Dutch diversity act on gender balance in business leadership: a recap

On 1 January 2022, the Dutch Act on Gender Balance in Business Leadership (Wet evenwichtiger man-vrouw verhouding in de top van het bedrijfsleven) (the “Diversity Act”) entered into force. By virtue of the Diversity Act, three new provisions have been introduced to Book 2 of the Dutch Civil Code (Burgerlijk Wetboek) (“DCC”). The purpose of the Diversity Act is to balance the number of men and women at the top and sub-top of listed and large companies, since the aim is for everyone to have equal opportunities.

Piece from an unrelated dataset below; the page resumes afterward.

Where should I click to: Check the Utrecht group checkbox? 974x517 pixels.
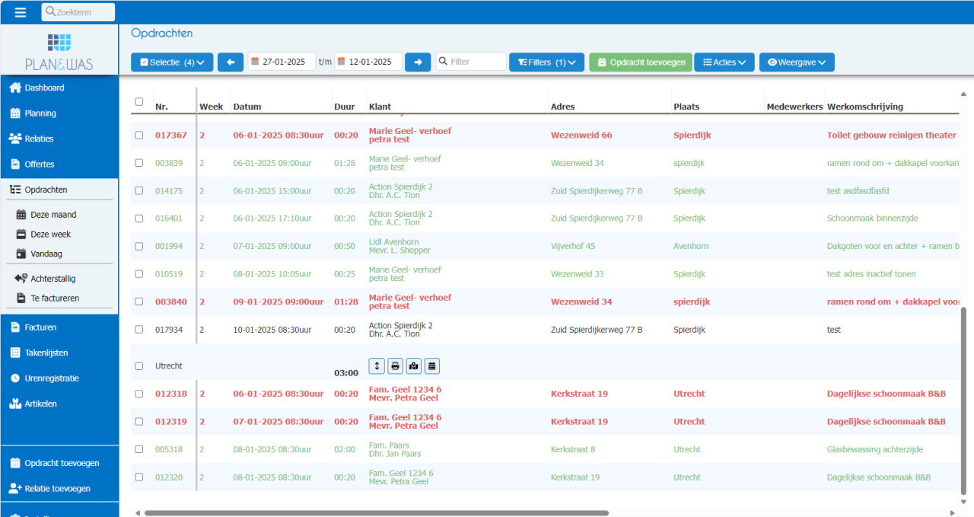pos(138,366)
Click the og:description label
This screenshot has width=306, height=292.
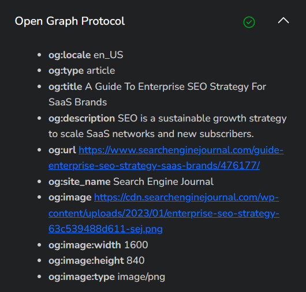(82, 119)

The new provisions following from the Diversity Act apply to three categories of Dutch companies: listed companies on Euronext Amsterdam (beursgenoteerde vennootschappen) (article 2:142b DCC) (the “Listed Companies”);

  • large (listed) public limited companies (grote (beursgenoteerde) naamloze vennootschappen) (article 2:166 DCC) (the “Large NVs”);
  • large (listed) private limited companies (grote (beursgenoteerde) besloten vennootschappen) (article 2:276 DCC) (the “Large BVs”).

Listed Companies
The diversity quota requires that at least one-third of the supervisory board members must be women, and at least one-third must be men. As long as this is not the case, an appointment of a new member of the supervisory board that does not make the composition more balanced shall be null and void (‘nietig’). The vacancy will thus remain unfulfilled.

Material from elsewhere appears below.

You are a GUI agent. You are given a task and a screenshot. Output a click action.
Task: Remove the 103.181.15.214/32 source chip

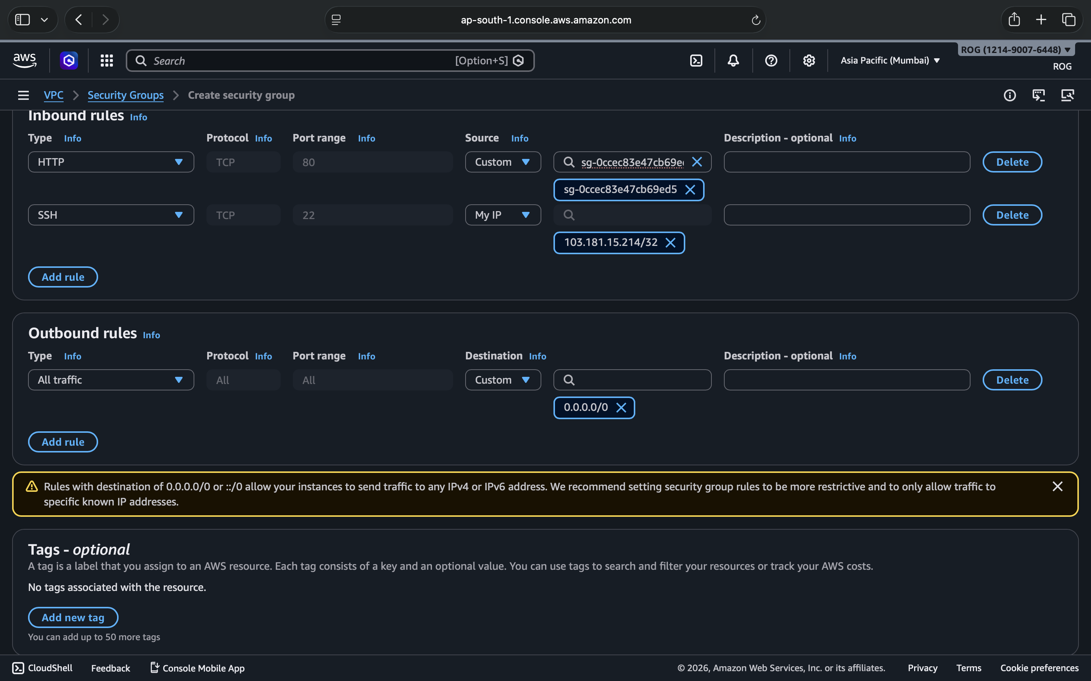(x=670, y=243)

In case of reappointment (‘herbenoeming’) within eight years after the first appointment, the requirement of the diversity quota does not apply.
In addition, exceptional circumstances (‘uitzonderlijke omstandigheden’) may prevent the diversity quota from being obligatory for a maximum period of two years. This is limited to circumstances in which deviation from the diversity quota is necessary in order to serve the long-term interests and sustainability of the Listed Company as a whole or to guarantee its viability.

Every appointment as of 1 January 2022, with exception of the abovementioned cases of reappointment and exceptional circumstances, will need to be in accordance with the Diversity Act.

Large NVs and BVs
Large NVs and Large BVs need to fulfill two requirements in order to improve the gender balance in the board of directors (‘bestuur’), the supervisory board, and the sub-top. The sub-top includes categories of workers in managerial positions.

In pursuance of complying with the Diversity Act, the Large NVs and BVs must:
(i) set appropriate and ambitious target numbers to promote gender diversity in the (supervisory) board and sub-top, as well as draw up a plan of action to achieve the set objectives;

  • appropriate means that the target numbers depend on the size of the (supervisory) board and sub-top as well as on the current gender diversity in these corporate bodies;
  • ambitious means that the Large NVs and BVs should aim at a more equal gender diversity at these levels than the existing situation;

(ii) report annually, within ten months after the end of the financial year, to the Dutch Social Economic Council (Sociaal-Economische Raad (SER)) (the “SEC”) the number of men and women at the end of the financial year who are members of the (supervisory) board and sub-top, the target numbers and the action plan. In case the target numbers have not been met, the reason(s) thereof should also be reported. The SEC will publish these reports annually. The information reported to the SEC must also be included in the directors’ report (‘bestuursverslag’).

The obligations under the Diversity Act will apply as of January 1st, 2022. Once the first of the aforementioned requirements is met, the targets and the plan of action do not need to be adjusted every year or at a certain fixed moment. However, targets should remain appropriate and ambitious.
Regarding the second requirement, both reporting obligations (to the SEC and in the Directors’ report) apply to financial years commencing on or after 1 January 2022.

Except for the nullification of the appointment for the supervisory board of the Listed Companies, there are no legal sanctions for failure to comply with the obligations under the Diversity Act (other than potentially naming and shaming), but the shareholders can question the corporate bodies in case of non-compliance. If they are not satisfied with the answers, they can – as an ultimum remedium – refuse to adopt the annual accounts. Additionally, not complying may have a detrimental impact on the reputation of the company.